Ash Albert

I spent my summer listening to children scream for hours on end and riding the train home covered head to toe in paint. And it was the most inspiring experience I have ever had.

The Leaders of Today Peace Academy, run by the Margaret Fuller Neighborhood House, is a community youth program with after-school programming that offers everything from fun and games to academic enrichment. Over the summer, they do the same–but in the form of a summer camp.

I had the joy of working as a teaching assistant this year, helping to teach kids aged five through seven. Alongside the time I spent in the classroom, my overarching project was to bring more artistic joy to the program’s space. Though many walls had already been beautifully covered, those with the greatest ability to welcome remained barren. That was where I came in to help. I set up two community painting projects, the first was a painting hung on the outside door, and the second was a mural on the wall leading down inside, which I created by asking each child to paint a self-portrait. These paintings were hung in the shape of a peace sign, marking a core value of the community. The kids did wonderfully, and I would like to believe that the space is much more welcoming than it was before.

But, truth be told, I don’t believe that these projects were the biggest thing that I’ve done this summer. Early in the program, I found that some of these kids had not yet been exposed to members of various communities outside of their own. I found myself constantly explaining how I can be a boy while looking like a girl, how I can be disabled while looking healthy, why I was never seen without the “pretty yellow star” dangling from my neck, and millions of other questions that strike nerves when asked by adults. But with these kids, it was different. It was a world of opportunity to help in the creation of a new generation that learned love and acceptance before they learned their ABCs. It feels refreshing to speak with people who don’t need to retroactively unlearn societal hatred, because it was never fully introduced at all.

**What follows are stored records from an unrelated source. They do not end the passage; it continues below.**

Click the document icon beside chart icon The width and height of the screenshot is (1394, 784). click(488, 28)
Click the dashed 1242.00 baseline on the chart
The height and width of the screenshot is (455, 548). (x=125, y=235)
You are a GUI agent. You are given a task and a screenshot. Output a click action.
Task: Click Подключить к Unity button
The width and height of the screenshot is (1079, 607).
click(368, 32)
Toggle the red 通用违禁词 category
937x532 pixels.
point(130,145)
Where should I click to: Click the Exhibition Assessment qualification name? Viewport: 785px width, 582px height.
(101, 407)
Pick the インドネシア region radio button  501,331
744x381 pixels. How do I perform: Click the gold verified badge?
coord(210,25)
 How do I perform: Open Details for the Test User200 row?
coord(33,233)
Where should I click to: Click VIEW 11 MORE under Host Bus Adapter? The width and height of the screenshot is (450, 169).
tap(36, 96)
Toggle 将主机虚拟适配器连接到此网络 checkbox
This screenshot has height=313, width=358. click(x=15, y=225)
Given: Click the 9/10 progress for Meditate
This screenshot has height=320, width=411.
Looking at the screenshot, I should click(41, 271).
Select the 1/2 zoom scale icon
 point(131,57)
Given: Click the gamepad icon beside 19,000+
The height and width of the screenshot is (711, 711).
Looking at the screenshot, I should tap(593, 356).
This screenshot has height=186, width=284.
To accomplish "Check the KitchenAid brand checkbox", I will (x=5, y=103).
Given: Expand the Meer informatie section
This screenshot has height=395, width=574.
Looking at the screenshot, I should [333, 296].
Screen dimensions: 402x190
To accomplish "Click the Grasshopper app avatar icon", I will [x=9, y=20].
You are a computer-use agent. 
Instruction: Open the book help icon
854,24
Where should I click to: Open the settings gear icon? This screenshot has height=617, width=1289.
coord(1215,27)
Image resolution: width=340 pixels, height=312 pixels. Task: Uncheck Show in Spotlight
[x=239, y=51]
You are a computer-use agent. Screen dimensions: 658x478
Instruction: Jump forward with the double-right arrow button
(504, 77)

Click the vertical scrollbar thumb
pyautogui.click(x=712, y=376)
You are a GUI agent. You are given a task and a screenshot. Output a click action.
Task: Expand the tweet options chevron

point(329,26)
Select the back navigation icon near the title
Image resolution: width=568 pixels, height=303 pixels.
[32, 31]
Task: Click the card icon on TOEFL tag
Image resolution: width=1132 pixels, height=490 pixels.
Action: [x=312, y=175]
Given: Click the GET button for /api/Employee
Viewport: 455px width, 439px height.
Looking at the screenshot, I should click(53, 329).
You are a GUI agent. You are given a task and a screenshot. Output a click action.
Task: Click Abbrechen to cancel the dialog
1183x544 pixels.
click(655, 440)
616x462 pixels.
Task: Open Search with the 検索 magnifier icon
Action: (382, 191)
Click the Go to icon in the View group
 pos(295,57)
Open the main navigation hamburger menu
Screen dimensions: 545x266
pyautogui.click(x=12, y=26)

In all honesty, I’ve always despised the narrative that “the new generation will save us.” It feels cheap, lame, lazy, and hopeless. Who are we to say that once a new child is born, we no longer need to do our work? But, staring through the souls of these young faces, I realized that there is a difference between ceasing one’s work and rejoicing in the fact that it will not always be as difficult. When I say that the new generation will save us, I don’t mean that I’ll ever give up the work I do. Mark my words, I will be eighty years old in a nursing home and still going to protests in my tattered punk vest. I’ll still be collecting patches for it, even when it seems there isn’t room any more. But I do mean that, when this new generation grows up and has their own kids and grandkids, we won’t need so many protests, because love, kindness, and compassion will have become the cultural norm.